*TASK DESCRIPTION*
Images do not belong in the copy. Retype the entries exactly.

*RECORDS SHOWN*
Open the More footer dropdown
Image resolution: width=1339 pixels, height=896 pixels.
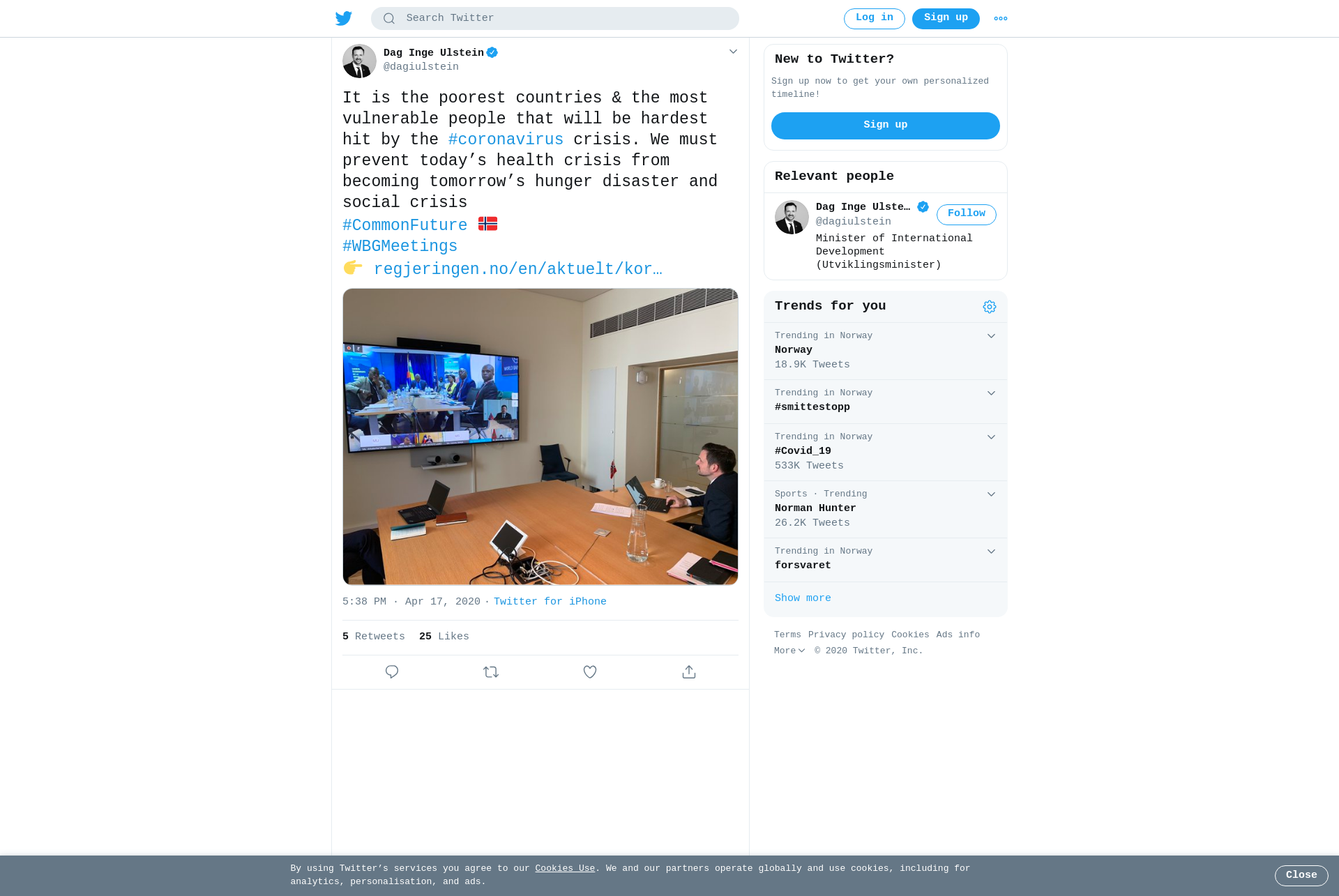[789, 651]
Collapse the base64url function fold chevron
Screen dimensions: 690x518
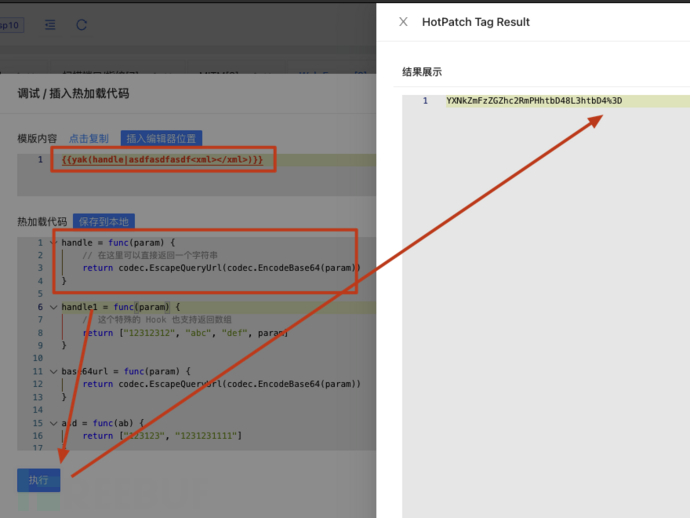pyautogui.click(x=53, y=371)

*WRITTEN ANSWER*
Open the More footer dropdown
Image resolution: width=1339 pixels, height=896 pixels.
[789, 651]
Collapse the base64url function fold chevron
Screen dimensions: 690x518
pyautogui.click(x=53, y=371)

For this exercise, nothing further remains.